Сергей Николаевич полностью залез в палатку. Внутри пахло гнилью. Снег и дождь целый год заносило в разрез. Сейчас на солнце всё высохло, но запах гнили остался.
— Мам, — Артём подошёл к Марине Викторовне.
— Не сейчас.
— Смотри, — юноша показал ей на костровище.
— Ну что там?
Артём сел на корточки и прутиком расковырял старые угли. В земле лежали огарки каких-то бумаг. Взяв одну из них, юноша сразу понял, что это была заклеенная скотчем карта. Дедушка так часто делал, опасаясь, что карта вымокнет в пути.
Папа, отряхивая брюки, выбрался из палатки.
— Интересно, — протянул он, когда Артём показал ему огарки. — Это копия карты Гришавина. Той самой, по которой мы идём. Почерк похож… Она, конечно, лежала в сумке Корчагина. Получается, кто-то пришёл в лагерь. Переворошил тут всё, а потом сжёг карту.
— Зачем? — удивился Артём.
— Или старик сам вернулся и сжёг её. Но это вряд ли. Он бы тогда захватил куртку. И вот это.
Сергей Николаевич показал распухший, весь перекорёженный блокнот.
— Блокнот дедушки…
— Да. Тот самый, из которого он вырвал записи.
Тюрин, всё это время стоявший в стороне, наконец приблизился к Переваловым. Чужих поблизости не было, и говорить можно было открыто, не таясь.
— Отец никогда бы не оставил свой дневник, — Марина Викторовна уже не сдерживала слёз.
— Это правда.
— Там что-нибудь уцелело? — поинтересовался профессор. Артёма удивил неожиданно проснувшийся в Тюрине интерес. Сейчас он смотрел почти так же восторженно, как и тогда, когда впервые увидел нефритовую статуэтку.
— Посмотрим… — Сергей Николаевич стал бережно листать блокнот.

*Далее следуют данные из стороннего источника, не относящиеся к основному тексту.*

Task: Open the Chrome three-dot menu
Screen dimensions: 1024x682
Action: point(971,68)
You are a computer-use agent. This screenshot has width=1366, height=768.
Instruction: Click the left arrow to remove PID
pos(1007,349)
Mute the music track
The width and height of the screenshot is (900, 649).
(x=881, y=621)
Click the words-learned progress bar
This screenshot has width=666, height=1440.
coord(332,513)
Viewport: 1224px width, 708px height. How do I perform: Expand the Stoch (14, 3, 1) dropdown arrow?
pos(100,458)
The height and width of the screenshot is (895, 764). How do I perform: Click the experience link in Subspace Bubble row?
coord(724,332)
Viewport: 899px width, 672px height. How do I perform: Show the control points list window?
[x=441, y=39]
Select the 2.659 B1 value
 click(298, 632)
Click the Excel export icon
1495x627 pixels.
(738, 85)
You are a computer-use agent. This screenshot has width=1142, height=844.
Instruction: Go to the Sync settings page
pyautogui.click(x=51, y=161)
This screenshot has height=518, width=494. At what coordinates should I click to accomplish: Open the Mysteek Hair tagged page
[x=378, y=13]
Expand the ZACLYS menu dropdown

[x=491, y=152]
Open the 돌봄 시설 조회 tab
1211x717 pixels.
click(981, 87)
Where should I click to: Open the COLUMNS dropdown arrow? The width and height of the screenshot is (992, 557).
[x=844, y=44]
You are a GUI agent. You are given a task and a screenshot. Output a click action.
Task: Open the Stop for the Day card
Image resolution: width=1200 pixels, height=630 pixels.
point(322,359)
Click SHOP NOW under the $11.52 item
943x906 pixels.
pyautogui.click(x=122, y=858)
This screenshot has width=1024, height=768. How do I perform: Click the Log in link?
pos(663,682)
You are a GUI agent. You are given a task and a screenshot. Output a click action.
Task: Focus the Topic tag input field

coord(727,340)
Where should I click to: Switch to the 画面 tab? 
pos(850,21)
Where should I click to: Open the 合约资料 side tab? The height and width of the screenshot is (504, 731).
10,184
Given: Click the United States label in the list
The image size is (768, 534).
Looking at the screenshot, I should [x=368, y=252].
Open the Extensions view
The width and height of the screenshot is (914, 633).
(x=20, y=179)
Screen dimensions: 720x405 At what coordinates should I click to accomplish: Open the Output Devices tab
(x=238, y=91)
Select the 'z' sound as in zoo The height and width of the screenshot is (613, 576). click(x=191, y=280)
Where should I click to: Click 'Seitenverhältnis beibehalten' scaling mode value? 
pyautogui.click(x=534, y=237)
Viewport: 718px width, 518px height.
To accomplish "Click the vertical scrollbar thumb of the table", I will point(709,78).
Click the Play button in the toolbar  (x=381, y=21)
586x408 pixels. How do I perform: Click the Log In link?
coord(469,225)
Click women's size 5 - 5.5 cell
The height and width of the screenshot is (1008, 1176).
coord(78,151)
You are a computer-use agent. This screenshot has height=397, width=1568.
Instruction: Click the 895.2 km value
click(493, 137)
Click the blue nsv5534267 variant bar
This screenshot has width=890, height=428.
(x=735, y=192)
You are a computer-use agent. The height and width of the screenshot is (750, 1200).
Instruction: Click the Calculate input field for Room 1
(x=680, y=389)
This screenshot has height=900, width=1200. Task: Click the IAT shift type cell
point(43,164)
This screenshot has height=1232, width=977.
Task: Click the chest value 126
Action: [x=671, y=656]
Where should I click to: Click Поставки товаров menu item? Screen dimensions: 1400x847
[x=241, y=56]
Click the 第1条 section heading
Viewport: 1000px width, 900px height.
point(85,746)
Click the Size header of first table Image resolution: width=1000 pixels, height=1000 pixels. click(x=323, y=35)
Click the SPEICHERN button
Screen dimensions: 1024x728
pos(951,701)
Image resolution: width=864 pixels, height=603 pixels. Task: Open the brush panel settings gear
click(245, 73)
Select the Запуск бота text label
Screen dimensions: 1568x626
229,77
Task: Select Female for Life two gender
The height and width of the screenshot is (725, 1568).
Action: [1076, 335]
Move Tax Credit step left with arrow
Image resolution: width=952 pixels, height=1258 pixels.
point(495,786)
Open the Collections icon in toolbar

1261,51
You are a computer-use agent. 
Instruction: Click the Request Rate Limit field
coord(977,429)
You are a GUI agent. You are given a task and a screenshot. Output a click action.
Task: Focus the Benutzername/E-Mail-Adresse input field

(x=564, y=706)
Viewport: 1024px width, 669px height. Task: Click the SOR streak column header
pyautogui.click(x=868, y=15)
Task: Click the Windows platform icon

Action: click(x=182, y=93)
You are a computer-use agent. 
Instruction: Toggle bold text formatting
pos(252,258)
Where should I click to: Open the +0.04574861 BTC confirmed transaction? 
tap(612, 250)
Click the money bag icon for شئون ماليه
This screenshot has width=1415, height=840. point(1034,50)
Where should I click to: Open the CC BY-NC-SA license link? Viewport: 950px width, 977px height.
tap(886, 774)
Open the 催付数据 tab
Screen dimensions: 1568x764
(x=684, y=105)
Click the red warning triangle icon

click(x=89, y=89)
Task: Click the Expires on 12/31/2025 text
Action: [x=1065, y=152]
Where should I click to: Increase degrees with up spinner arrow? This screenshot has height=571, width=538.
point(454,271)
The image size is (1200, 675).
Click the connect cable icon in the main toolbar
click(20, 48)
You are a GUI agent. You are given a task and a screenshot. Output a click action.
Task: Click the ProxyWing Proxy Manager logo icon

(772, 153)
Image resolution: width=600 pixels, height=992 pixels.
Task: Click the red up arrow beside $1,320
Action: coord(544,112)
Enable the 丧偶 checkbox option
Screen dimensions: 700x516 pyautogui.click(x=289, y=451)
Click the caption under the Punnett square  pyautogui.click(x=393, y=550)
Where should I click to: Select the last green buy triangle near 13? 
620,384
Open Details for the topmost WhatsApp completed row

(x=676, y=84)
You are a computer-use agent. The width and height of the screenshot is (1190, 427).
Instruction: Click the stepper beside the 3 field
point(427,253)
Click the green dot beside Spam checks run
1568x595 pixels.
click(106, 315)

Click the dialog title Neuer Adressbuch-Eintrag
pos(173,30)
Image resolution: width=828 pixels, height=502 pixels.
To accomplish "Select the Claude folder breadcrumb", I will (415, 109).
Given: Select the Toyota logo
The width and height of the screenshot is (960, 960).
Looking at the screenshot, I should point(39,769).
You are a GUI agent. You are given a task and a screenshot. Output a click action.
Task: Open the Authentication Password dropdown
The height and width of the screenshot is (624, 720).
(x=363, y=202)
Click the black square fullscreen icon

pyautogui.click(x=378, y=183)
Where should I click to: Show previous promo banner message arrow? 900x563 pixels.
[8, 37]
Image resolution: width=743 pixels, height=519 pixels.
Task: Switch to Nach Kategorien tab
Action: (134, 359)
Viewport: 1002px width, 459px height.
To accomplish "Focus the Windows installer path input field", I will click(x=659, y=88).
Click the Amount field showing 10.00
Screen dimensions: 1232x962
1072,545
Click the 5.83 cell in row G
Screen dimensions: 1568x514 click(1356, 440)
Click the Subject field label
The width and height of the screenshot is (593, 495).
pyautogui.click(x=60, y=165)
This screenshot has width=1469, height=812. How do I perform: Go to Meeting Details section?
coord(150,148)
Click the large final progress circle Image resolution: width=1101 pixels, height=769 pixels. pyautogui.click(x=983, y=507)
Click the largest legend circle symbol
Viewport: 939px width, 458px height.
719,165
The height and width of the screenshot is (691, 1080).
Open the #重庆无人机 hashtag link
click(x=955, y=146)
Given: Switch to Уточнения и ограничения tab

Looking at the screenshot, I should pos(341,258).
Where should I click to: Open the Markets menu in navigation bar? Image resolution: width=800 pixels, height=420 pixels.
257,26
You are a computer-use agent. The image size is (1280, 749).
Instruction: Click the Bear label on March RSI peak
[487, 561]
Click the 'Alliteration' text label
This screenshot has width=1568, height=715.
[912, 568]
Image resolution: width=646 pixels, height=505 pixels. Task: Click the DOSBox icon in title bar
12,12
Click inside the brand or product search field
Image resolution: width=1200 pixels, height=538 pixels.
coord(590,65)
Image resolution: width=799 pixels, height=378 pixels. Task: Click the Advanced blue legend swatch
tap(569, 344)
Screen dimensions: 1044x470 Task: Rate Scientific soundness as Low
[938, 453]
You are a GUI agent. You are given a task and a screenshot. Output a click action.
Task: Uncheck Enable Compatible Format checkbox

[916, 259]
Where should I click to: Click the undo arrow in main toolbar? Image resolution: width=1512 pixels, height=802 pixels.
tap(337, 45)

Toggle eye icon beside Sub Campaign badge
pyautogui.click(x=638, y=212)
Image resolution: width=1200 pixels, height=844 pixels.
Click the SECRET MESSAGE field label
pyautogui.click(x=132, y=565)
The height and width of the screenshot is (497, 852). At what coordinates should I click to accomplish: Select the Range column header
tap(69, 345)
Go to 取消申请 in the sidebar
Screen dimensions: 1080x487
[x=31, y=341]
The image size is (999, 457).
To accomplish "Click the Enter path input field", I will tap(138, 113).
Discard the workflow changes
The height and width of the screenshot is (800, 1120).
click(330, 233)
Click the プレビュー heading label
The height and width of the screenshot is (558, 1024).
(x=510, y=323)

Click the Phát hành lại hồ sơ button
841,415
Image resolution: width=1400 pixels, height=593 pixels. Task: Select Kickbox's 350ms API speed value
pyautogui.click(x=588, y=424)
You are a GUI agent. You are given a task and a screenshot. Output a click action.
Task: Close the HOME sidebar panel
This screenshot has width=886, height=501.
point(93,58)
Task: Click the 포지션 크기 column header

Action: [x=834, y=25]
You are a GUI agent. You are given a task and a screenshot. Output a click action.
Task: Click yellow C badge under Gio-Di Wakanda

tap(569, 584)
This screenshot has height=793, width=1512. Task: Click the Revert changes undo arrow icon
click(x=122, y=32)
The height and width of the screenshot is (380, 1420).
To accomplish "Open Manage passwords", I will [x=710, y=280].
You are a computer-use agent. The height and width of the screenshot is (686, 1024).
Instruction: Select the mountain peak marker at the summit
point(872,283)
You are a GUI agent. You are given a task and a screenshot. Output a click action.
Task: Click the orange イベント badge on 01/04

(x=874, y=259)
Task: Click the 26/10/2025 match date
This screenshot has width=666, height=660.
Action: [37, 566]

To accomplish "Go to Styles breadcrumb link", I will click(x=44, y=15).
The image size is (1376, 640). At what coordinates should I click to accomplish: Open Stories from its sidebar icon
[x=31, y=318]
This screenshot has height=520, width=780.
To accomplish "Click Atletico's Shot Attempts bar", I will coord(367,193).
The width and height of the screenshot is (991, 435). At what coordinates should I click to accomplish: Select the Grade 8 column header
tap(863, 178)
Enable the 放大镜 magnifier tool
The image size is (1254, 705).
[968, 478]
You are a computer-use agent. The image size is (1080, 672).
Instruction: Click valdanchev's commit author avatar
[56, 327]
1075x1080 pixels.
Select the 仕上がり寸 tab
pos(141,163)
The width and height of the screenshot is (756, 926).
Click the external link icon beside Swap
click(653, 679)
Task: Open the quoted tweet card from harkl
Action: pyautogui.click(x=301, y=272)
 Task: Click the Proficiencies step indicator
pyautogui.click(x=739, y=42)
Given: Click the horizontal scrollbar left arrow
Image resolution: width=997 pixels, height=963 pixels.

Чернила почти на всех страницах были размыты. Не удавалось прочитать ни единой строчки. Некоторые листки так разбухли, что расползались на лоскуты от малейшего прикосновения. Только к середине блокнота Сергей Николаевич смог разобрать несколько обрывочных фраз.
«…Кажется сомнительным. Общей чертой здешней орографии остаётся ступенеобразное повышение рельефа…»
«…можно забыть. Полиметаллическое месторождение в Оройском…»
«…Не сравнится со скудной кварцевой жилой с молибденитом в среднем течении Тиссы. Это требует дополнительного изучения, если…»
— Это всё, конечно, занимательно, — проворчал Сергей Николаевич. — Особенно для тех, кто знает, что такое молибденит. А что тут для нас, простых смертных? Неужели никакой подсказки?
Он продолжал листать дневник Корчагина, вычитывал малопонятные названия и термины. Несколько раз поднимал палец, показывая, что нашёл важную деталь, но тут же признавал, что разобрать ничего не получается.